While talking, she moved herself between the garden exit and Aunt Iris and me, trapping us. I looked back at the house. Marcy must have entered the garden through the large double doors; it appeared that one was open, but it was dark inside. I thought about the way the outside lights were instantly extinguished: Had she cut the electric power?

Did she know how to turn off the security alarm? If I ran through the house, would the front gates open?

“Mick was an interfering old fool,” Marcy continued, “spying on me and telling my parents every little thing I did.

They came to hate me, thanks to him.”

I needed to keep her talking while I sorted out my options.

And I needed to separate myself from Aunt Iris. She could sit up on her own now.
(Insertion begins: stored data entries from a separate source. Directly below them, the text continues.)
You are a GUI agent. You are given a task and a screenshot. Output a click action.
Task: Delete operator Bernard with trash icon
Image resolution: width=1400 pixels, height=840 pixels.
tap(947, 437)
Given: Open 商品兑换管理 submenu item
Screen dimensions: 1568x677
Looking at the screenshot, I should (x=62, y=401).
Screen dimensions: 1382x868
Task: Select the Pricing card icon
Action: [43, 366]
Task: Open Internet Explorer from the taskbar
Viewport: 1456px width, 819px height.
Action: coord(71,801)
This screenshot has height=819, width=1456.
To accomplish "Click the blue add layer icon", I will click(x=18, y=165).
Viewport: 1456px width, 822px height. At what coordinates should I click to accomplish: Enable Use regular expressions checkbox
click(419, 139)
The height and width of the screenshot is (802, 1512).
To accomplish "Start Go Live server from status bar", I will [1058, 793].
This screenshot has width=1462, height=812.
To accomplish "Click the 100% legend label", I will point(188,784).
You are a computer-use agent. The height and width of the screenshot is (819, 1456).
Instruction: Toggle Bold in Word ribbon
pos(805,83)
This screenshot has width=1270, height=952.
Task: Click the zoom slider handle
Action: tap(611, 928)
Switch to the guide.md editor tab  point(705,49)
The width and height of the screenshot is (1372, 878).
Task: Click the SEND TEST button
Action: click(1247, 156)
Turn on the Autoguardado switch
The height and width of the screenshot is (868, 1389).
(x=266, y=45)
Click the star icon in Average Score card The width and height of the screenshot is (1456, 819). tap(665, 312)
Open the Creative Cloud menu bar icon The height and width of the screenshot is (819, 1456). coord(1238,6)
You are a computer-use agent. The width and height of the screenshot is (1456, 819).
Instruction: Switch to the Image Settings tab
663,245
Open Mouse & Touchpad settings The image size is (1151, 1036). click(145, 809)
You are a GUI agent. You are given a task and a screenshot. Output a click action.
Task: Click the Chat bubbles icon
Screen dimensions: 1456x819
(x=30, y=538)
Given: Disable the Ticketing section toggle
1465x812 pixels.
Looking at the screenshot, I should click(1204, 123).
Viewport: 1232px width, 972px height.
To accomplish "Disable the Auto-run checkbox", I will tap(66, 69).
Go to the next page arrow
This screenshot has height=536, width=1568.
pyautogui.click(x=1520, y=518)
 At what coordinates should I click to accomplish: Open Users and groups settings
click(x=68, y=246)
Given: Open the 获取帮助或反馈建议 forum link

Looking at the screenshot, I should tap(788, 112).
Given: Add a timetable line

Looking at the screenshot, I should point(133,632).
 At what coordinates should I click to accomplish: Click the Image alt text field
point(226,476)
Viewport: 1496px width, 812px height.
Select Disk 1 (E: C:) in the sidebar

“I don’t see how one employee could make parents hate their child.”

“True enough. My adoptive parents were inclined that way from the beginning — or rather, from the time my brother was born. Once they held in their arms the spitting image of a blond Fairfax, they wanted me out of their lives. They stuck me in a corner with Audrey. And they spoiled my brotherthey gave him things that I should have had.”

“Like what?” I asked, but she didn’t need encouragement.

“Whenever I got the opportunity, I took back. I took my share. Then Mick would go running to them, tattling on me.”

“Maybe he was trying to help,” I said, defending him, baiting her. “You were his child, and he wanted you to grow up right. I think it was Mick’s way of loving.”